Skip to navigation | Skip to content | Skip to footer


2. Funding for Care

Help & advice

Concerned about how to fund the care of a loved one? Confused by the funding process? This category contains articles and advice on care funding.

Share this article

Paying for Long Term Care

It is important that you seek specialist care fees advice as the cost of care can amount quickly and eat into your capital. Careful consideration towards the provision of your care fees and how best to manage them in the beginning can pay rewards in the longer term, by helping to ensure your money lasts for as long as possible.

Paying for care yourself

Funding your own long term care may seem like a daunting endeavour. However, many thousands of people all over the country are in a similar position. There are a variety of strategies to help you pay for your care: these might include family assistance, renting, borrowing options as well as drawing money from your savings.

Utilising investment

Few people will be able to pay for long term care purely out of their pension and other regular income; it is important that you maximise all of your available assets to create a steady stream of income to pay for care.

If you are going into care and have no dependants, then your own property could be rented out to create an income which can help cover the costs of your care. A property may have been sold and so a lump sum is available. This could be invested in the likes of government bonds, shares, investment trusts, ISAs and other financial products which pay out regular returns to help pay for care. You may well need to consult with a specialist financial adviser to help decide on suitable investments and devise a plan based around your assets and care needs.

Advantages

  • You may be able to retain your capital, and only use the returns it generates to pay for care.
  • You may be able to retain your property, and pass it on to the next generation, with careful planning.

Disadvantages

  • You cannot predict the returns from investments, so the income produced may not cover the cost of care fees.
  • Some investments carry risk; you may find you lose far more than you gain.
  • You have to pay tax on income paid out from most investments, not from ISAs.
  • If you live for an extended period there is a real possibility there will be insufficient capital to continue funding your care.

Using your property to release funds

Most equity release schemes are designed for customers who want to stay in their home. These may be appropriate for you if you require care in the home or where one spouse needs residential care but the other continues to live at home. Money released can be taken as a single lump sum or as regular withdrawals. You can use the money to help pay for care directly or to create an investment which will then pay out income to help cover the care fees.

There are long term care plans which do allow you to use the equity in your house to fund the purchase of the plan even if you have to move out. This allows you to avoid selling your property and generate extra income through renting the property whilst you are in care.

There are two main types of equity release schemes available: lifetime mortgages and home reversions.

Lifetime mortgage (currently available to homeowners over 55)

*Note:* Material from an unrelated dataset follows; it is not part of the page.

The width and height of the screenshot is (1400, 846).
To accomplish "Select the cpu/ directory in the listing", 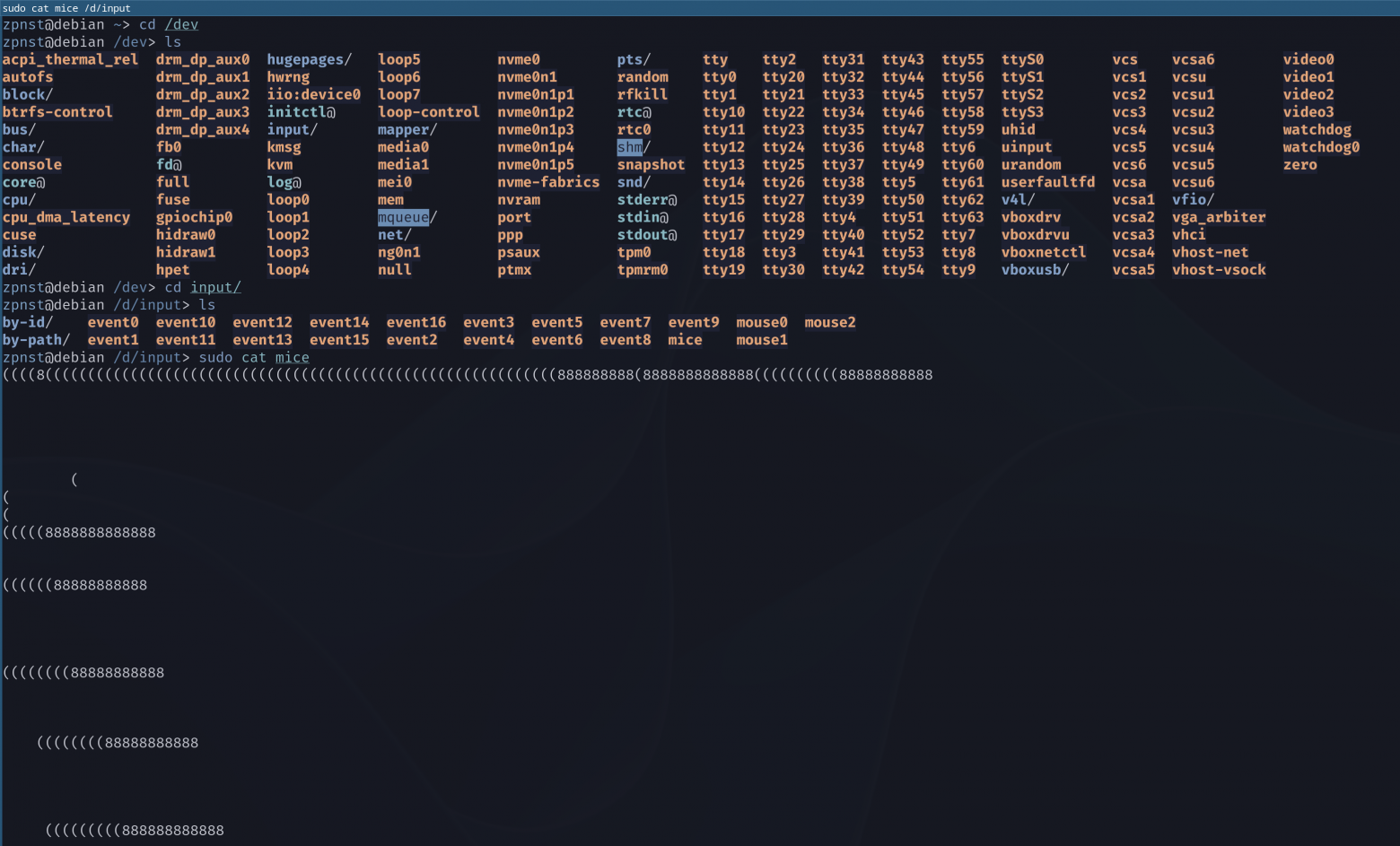I will tap(17, 199).
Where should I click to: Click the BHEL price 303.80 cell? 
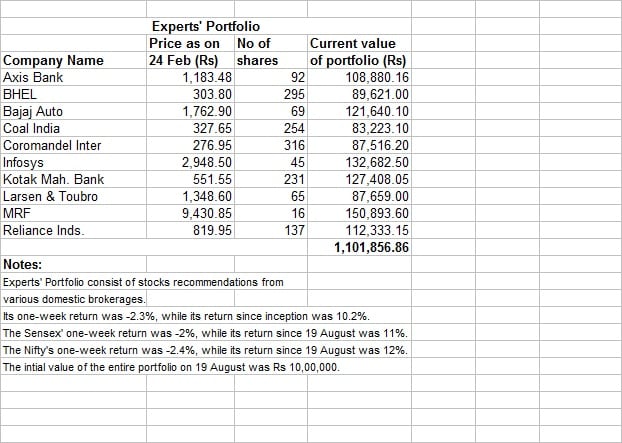click(x=190, y=94)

  • With a lifetime mortgage, you take out a loan against the value of your property.
  • No regular repayments of interest or the borrowed capital are required. Instead interest is added to the loan which usually has to be repaid on the eventual sale of the property on death, or when a surviving partner moves into care.
  • If you live alone and want equity release to allow you to move into residential care, then only a limited number of providers may be willing to help.

Home reversion (currently available to homeowners over 65)

  • With a home reversion scheme, some or all of the property is sold to the home reversion provider in return for a cash lump sum together with a rent-free lifetime lease, ensuring that you can stay in your home for life.
  • If you live alone but want to move into residential care, then Home Reversion Plans may not be available to you.

You will need to seek specialist financial advice to help you decide if equity release is right for you. Advisers can be found at www.yell.com under ‘equity release’. Your adviser may possibly recommend providers that are members of Safe Home Income Plans (SHIP), as they have a strict code of conduct and safeguards for your protection.

Advantages

  • Equity release can create a lump sum or income to help cover your care fees.
  • No regular payments of interest or capital are required.
  • You and/or your spouse can normally still live in the property, rent-free, for life.

Disadvantages

  • You will not be able to release the full value of your property.
  • You will not be able to pass on the full value of your property to your heirs.
  • Unless you use the money to purchase an Immediate Needs Annuity, money could run out leaving you to find alternative ways of paying for care.

Buying a long term care plan

This is the method of using a lump sum of cash which you have available to buy what is known as a ‘Care Plan’ from a specialist provider. The company which provides the plan in turn offers to pay out money to help fund your care fees – for as long as you live. There are two options when it comes to care plans; the main difference is whether you need care funding now (Immediate Funding) or in the future (Deferred Funding).

Advantages

  • These plans guarantee to pay out money to help fund care fees for as long as you live.
  • If the plan pays out directly to the care home, then the payments are free from income tax.

Disadvantages

  • In order to pay out money to help cover care fees for life, these plans require a lump sum to be invested.
  • If the person in care dies early into the plan, the estate may receive less than the original capital invested.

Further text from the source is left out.